Back home in Asia, EAB eggs are predated upon by several types of parasitic wasps. Oobius agrili rely on the beetles' eggs, not only for food, but for reproduction. Female wasps inject their own eggs into the eggs of the EAB. The wasp larva will hatch first, and kill the EAB larva in the process of growing. In some parts of China, Oobius agrili parasitize up to 60% of EAB eggs laid. They are far from the only game in town either. Spathius agrili is responsible for parasitizing up to 90% of EAB larva east of Beijing, and there are several other species, such as Spathius galinae, that are specially acclimated to cold or warm conditions.

Unfortunately, none of these wasps are found naturally in North America. But that doesn't mean that they can't survive here. The USDA Biological Control Production Facility in Brighton, MI is responsible for raising more than 5 million EAB parasitoids (insects that ask as parasites to the EAB) that have already been released across 27 states as well as Ontario and Quebec. The hope is that introducing a natural predator of the EAB will help to bring down the number of beetles and keep them in check moving forward.

Another similar method for EAB control also uses an organism that naturally infects EABs, but a fungus! Researchers have utilized strategically placed containers holding spores from the fungus Beauveria bassiana to infect EAB populations and cull their numbers. Research shows that the fungus is effectively passed from beetle to beetle during mating.

Our last weapon in the fight against the EABs are pesticides. There are quite a few brand names for EAB pesticides, although they all use the same 10 or so active ingredients. There are a variety of ways to apply them to ash trees, depending on the product. Some are applied to the soil, typically either by drenching the ground around the tree with a water and pesticide solution, or by injecting the solution a few centimeters below ground near the base of the tree. Either way, the compounds will be slowly taken up by the tree and spread throughout it.

Some compounds can also be applied to trees as a spray. These tend to be less preferred, since the chemicals can easily drift around while spraying, affecting unintended species. Interestingly, one of the approved sprays is permethrin, which is also effective at repelling mosquitos!
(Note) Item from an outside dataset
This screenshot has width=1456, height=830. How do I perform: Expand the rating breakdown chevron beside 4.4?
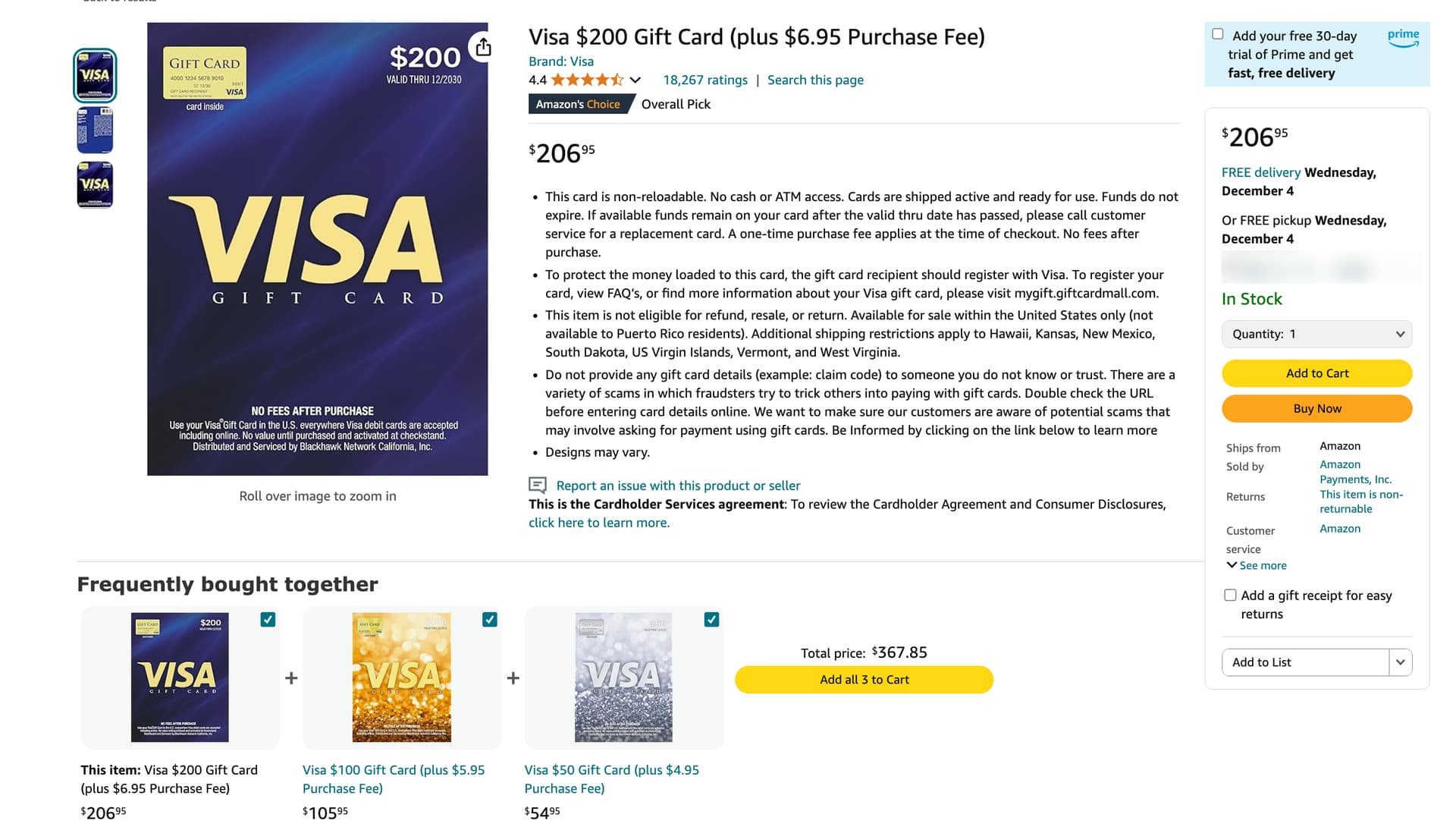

A relatively new technology, tree injectors, allow the direct injection of anti-EAB pesticides into a tree's inner tissue. Trunk injected pesticides work faster, much like IV drugs work faster than pills in humans. In studies, this method has been the most successful, however it is more expensive. Some municipal governments are reimbursing tree owners for part of the cost of treating their ashes. Montreal West, for example, will reimburse tree-owners up to $250.

Unfortunately, On June 30th the Emerald Ash Borer was detected for the first time on the West Coast of North America, in Oregon.

Much like COVID infections, EAB infections are widespread in their host organism, despite many efforts, over several years, both governmental and personal, to stop the spread. Just like COVID, even if we ignore the EAB, it's still there. Both conditions require remarkably similar solutions: isolate when infected to the best of your ability, treat pre-emptively to help avoid infection, and remember that even the best preventative treatment needs to be updated every so often.